Give back an exact copy of the lines in the records below, from the line that has "Click inside the" through the line that has "Task: Export the", and nothing besides.

START DATASET CONTENT

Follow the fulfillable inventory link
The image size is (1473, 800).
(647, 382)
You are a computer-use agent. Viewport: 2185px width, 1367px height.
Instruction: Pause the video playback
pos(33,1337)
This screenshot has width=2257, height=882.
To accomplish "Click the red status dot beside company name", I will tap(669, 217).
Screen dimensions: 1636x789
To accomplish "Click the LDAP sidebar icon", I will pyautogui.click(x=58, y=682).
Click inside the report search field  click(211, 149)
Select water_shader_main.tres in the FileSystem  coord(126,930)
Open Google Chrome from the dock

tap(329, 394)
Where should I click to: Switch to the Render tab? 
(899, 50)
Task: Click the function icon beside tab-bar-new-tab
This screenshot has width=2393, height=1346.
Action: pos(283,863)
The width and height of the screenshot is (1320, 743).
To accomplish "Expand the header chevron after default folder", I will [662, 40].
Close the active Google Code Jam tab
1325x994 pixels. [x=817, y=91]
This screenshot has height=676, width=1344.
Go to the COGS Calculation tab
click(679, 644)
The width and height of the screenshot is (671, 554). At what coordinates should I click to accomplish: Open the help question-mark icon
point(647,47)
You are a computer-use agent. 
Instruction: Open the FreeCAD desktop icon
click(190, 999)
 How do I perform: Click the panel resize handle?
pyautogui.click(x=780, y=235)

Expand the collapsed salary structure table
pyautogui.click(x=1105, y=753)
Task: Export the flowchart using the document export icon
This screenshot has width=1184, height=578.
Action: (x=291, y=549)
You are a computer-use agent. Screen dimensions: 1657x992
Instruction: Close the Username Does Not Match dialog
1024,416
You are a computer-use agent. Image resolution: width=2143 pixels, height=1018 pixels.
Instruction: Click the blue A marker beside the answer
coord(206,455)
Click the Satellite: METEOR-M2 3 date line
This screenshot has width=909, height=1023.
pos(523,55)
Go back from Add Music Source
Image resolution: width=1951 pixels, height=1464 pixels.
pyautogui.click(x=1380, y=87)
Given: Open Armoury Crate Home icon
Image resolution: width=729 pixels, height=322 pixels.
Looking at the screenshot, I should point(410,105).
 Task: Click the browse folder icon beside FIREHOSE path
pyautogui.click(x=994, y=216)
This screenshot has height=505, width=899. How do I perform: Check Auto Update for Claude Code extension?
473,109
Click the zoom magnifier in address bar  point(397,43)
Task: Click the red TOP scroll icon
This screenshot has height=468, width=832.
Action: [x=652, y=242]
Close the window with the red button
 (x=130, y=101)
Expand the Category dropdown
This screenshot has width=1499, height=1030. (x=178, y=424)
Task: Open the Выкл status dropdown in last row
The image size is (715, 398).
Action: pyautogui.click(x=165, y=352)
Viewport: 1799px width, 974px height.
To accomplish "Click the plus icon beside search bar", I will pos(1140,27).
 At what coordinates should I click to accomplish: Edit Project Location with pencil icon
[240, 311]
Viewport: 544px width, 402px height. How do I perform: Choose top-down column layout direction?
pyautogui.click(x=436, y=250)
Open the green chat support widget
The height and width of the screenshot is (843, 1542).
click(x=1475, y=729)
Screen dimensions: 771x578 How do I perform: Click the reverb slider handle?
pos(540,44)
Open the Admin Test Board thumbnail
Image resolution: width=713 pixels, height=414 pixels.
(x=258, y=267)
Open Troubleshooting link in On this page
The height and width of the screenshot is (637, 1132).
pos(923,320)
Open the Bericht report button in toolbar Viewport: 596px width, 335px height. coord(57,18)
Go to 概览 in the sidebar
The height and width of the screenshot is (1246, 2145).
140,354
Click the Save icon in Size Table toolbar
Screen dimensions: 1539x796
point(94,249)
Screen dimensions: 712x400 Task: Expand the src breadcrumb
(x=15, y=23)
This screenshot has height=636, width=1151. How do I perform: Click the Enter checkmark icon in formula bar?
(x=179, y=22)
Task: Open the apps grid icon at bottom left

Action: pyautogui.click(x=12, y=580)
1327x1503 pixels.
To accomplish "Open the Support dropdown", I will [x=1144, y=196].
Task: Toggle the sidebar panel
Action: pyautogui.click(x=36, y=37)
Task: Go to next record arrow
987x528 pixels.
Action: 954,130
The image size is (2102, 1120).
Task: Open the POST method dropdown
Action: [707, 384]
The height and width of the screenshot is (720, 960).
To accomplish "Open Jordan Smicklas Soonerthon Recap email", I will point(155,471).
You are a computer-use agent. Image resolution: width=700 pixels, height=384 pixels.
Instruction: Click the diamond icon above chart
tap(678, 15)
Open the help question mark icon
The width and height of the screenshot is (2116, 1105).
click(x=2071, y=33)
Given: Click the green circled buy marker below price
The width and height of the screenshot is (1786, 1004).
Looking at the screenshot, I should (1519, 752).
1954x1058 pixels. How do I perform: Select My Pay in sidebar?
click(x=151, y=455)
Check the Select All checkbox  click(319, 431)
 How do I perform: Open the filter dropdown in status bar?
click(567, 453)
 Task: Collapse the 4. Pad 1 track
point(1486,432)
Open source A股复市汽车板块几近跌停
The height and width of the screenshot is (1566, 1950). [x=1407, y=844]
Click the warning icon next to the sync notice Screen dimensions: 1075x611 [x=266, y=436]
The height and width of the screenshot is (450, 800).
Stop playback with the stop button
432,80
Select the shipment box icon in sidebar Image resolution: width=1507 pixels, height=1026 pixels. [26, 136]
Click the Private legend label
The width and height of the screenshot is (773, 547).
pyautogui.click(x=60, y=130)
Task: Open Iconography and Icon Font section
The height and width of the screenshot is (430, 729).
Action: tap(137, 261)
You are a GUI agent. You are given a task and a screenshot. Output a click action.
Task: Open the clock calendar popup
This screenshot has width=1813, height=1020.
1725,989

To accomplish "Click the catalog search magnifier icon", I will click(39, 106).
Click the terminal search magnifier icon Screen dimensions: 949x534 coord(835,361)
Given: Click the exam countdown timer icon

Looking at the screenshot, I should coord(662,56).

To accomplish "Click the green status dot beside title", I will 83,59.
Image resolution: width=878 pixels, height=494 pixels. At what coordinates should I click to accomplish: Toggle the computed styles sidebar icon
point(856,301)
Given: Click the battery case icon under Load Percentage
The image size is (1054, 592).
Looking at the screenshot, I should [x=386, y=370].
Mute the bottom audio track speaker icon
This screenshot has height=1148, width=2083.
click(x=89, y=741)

END DATASET CONTENT

REPLY:
Click inside the report search field  click(211, 149)
Select water_shader_main.tres in the FileSystem  coord(126,930)
Open Google Chrome from the dock

tap(329, 394)
Where should I click to: Switch to the Render tab? 
(899, 50)
Task: Click the function icon beside tab-bar-new-tab
This screenshot has width=2393, height=1346.
Action: pos(283,863)
The width and height of the screenshot is (1320, 743).
To accomplish "Expand the header chevron after default folder", I will [662, 40].
Close the active Google Code Jam tab
1325x994 pixels. [x=817, y=91]
This screenshot has height=676, width=1344.
Go to the COGS Calculation tab
click(679, 644)
The width and height of the screenshot is (671, 554). At what coordinates should I click to accomplish: Open the help question-mark icon
point(647,47)
You are a computer-use agent. 
Instruction: Open the FreeCAD desktop icon
click(190, 999)
 How do I perform: Click the panel resize handle?
pyautogui.click(x=780, y=235)

Expand the collapsed salary structure table
pyautogui.click(x=1105, y=753)
Task: Export the flowchart using the document export icon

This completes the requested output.